Photo by Sean Fraga
At five o'clock on Thursday afternoon, the 144-pound pig arrived, wrapped in a black plastic trash bag. The grill had also arrived, looking equally suspect: a big rusted tube with a tiny door at one end, which I worried wouldn't be quite big enough for distributing the necessary 20 hours' worth of hot coals evenly across the bottom. Equipment be damned--we had a big uncooked pig and a widely broadcast promise of pork the next day, so there wasn't much to do but go for it.
Thus began last week's adventure, our Second Annual Jack Hitt Last Day of Classes Pig Roast at the Yale Farm. (Last year, This American Life contributor Jack Hitt turned out to be the only person who could teach me how to roast a pig at nine in the evening, and so we named the event for him.)
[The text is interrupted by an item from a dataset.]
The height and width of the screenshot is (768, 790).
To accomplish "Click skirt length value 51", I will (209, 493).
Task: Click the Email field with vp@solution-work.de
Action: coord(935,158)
The thing about roasting a pig is that it does involve technique, and it does involve skill, but mostly it requires patience. A good book, a couple of friends, and a steady supply of coffee are as important to the process as 30 pounds of apple charcoal. Slow is the key: The distinctive pulled pork flavor comes from the fat around the skin rendering and dripping through the meat, and there's a lot of fat on an adult hog. An animal that big won't be rushed. He has all the time in the world, being dead.
There are tricks you can try: Some caterers will use a grill with propane tanks and set them to 220°F overnight, then finish the pig the next day with some wood coals for a few hours. That, however, is for those that want roast pig, not for those that want to roast a pig.
Photo by Sean Fraga
We started working at six at night, and at four in the morning, I hit my stride. To roast the pig, we kept three applewood logs burning in our wood-fired brick oven at all times, adding a log along with a handful of coals to the grill every twenty minutes or so. This kept the temperature around 220 degrees throughout the night. Sometimes there would be too much smoke to see the thermometers hanging inside the grill, so a little faith was required.
We kept it going all night and through the day, and at five in the afternoon we took knives and gloves, sliced the skin open, and started pulling giant chunks of pork off the bones and around the skin. It was all there--bacon, ham, ribs, chops, loin--all falling apart at the touch and steaming so hard we could keep our hands in only for a few seconds at a time. There were a few parts I never would have encountered if I didn't have the whole animal: the fatty backstrap and cheek were stand-outs.
We hold our pig roast on the last day of classes, and it's not a coincidence. In pig-roasting as in academic work, you pour yourself into an long, arduous, draining experience to come out on the other end, with a little smile of satisfaction. On the night I spent roasting a pig, my housemate stayed awake to write about third-party military intervention as a means of conflict resolution. Come morning, he had a paper and I had pork.